La recherche suggère que lorsque les gens appartiennent à une communauté qui célèbre leurs identités stigmatisées – où ils peuvent être fiers de l’histoire, de l’héritage, des histoires et des triomphes de leur communauté, ils subissent une sorte de protection contre la menace psychologique.

Plutôt que d’intérioriser la faute de l’oppression, ils l’attribuent aux préjugés imposés par la société extérieure. Cette identité positive est associée à des aspects du bien-être psychologique, y compris l’acceptation de soi et des relations positives.

Les chercheurs ont exploré le pouvoir de guérison de la danse, avec un chevauchement entre la performance et les communautés thérapeutiques.

Par exemple, une méta-analyse d’études sur la danse et la danse-thérapie a révélé qu’elles étaient efficaces et fondées sur des preuves pour les personnes souffrant d’anxiété, d’autisme, de cancer du sein, de fibrose kystique, de dépression, de démence, de troubles de l’alimentation, de fibromyalgie, de polyarthrite rhumatoïde, de schizophrénie, de somatoforme. désordre et stress.

Ils ont également découvert que la danse augmentait le sentiment de bien-être, l’humeur, l’image corporelle et la qualité de vie des participants.

Le Dr Judith Hanna note que la libération d’endorphines pendant la danse peut produire une analgésie et une euphorie, détournant l’attention d’une personne du stress, de la douleur et du malheur.
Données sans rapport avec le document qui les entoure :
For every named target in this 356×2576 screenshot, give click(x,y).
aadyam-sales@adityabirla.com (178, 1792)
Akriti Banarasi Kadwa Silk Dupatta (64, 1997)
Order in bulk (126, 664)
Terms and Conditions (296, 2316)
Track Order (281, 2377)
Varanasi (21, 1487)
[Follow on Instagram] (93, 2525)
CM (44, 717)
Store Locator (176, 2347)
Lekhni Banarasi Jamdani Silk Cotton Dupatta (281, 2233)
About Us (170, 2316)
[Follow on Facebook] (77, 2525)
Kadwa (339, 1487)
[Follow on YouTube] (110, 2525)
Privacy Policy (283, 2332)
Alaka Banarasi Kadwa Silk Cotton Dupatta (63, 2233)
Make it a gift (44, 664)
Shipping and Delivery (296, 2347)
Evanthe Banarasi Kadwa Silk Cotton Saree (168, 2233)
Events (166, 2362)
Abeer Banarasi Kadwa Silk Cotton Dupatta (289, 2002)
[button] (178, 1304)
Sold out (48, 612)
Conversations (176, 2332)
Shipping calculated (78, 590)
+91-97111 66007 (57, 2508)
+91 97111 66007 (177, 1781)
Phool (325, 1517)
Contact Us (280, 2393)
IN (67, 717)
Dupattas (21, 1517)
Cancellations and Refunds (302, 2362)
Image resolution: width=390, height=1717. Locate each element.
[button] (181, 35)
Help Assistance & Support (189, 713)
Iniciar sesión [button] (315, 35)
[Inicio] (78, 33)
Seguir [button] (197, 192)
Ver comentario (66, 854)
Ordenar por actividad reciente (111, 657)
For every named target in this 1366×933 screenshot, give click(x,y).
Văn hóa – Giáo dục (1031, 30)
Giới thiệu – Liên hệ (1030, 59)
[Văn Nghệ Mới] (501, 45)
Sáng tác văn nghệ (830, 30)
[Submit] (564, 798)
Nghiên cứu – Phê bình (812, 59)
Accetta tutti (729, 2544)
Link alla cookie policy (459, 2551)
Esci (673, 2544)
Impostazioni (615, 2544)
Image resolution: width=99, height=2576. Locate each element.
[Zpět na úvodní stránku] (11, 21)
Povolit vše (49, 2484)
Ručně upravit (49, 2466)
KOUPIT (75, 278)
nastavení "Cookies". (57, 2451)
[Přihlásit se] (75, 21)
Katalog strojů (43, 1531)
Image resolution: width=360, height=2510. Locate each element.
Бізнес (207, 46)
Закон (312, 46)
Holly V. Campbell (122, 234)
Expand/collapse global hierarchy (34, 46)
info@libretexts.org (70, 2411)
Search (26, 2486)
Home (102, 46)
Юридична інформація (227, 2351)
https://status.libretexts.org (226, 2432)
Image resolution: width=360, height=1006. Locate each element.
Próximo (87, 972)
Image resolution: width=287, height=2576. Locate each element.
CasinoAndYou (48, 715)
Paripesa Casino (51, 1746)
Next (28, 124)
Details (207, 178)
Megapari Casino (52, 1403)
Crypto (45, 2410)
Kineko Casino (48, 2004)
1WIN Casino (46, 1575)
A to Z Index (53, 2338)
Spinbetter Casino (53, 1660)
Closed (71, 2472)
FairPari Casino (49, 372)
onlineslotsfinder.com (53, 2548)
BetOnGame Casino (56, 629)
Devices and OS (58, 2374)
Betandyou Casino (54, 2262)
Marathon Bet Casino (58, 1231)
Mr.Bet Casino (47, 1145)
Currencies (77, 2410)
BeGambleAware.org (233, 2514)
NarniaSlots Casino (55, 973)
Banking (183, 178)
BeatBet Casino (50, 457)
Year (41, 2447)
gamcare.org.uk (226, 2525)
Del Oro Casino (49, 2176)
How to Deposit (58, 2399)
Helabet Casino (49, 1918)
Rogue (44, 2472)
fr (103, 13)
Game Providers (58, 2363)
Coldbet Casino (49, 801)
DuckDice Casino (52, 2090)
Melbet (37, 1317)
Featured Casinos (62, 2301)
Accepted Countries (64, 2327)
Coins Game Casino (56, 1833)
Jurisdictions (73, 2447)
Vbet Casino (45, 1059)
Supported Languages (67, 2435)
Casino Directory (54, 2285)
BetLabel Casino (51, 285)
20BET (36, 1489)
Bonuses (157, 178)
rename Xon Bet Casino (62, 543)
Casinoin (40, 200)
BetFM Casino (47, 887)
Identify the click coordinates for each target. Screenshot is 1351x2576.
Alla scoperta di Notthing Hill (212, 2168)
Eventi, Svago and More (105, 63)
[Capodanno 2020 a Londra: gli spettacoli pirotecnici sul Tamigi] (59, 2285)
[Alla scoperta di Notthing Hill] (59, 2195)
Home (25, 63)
Cela peut également créer un sentiment de contrôle sur son corps et sa vie, atténuant les sentiments d’impuissance.

Sagesse de minuit

Pendant des décennies, la scène Ballroom était clandestine, et pour cause. Ses membres étaient – et sont – sur-policés, harcelés et vulnérables de manière disproportionnée.

Les espaces de joie parmi ces sociétés étiquetées « autres » sont à haut risque de destruction et de vol de l’extérieur. En même temps, ils sont très prometteurs pour la société dans son ensemble.

Malgré l’oppression que notre société impose, les parents, les tantes, les frères et sœurs de Ballroom ont imaginé, cultivé et entretenu des espaces extatiques d’entraide, d’éducation, d’éducation et de bien-être.

Certes, ceux-ci offrent des modèles pour concevoir des communautés centrées sur la guérison. Considérez ce que cette pandémie nous a appris.

Le chercheur Michael Roberson nous pousse, cependant, à élargir notre objectif au-delà de la santé publique ou du désir de traiter la maladie aux droits de l’homme et à la « revendication politique et théologique du droit divin d’exister » de la communauté.

Le Dr Bailey dit que « la culture de la salle de bal est une sphère sociale minoritaire où la performance, les genres et les sexualités queer, et la parenté fusionnent pour créer un monde alternatif.

C’est le monde dont nous avons besoin – un monde où nous sommes d’abord des humains, où les besoins fondamentaux sont satisfaits, où nous sommes honnêtes au sujet du désir, où nous comprenons que nos destins et nos futurs sont liés, où la famille, l’identité et la créativité sont sans limites, où il y a la musique et le mouvement et la joie, où nous pouvons être libres.

Quel monde cela pourrait être si nous placions ce genre de savoir au centre de nos vies.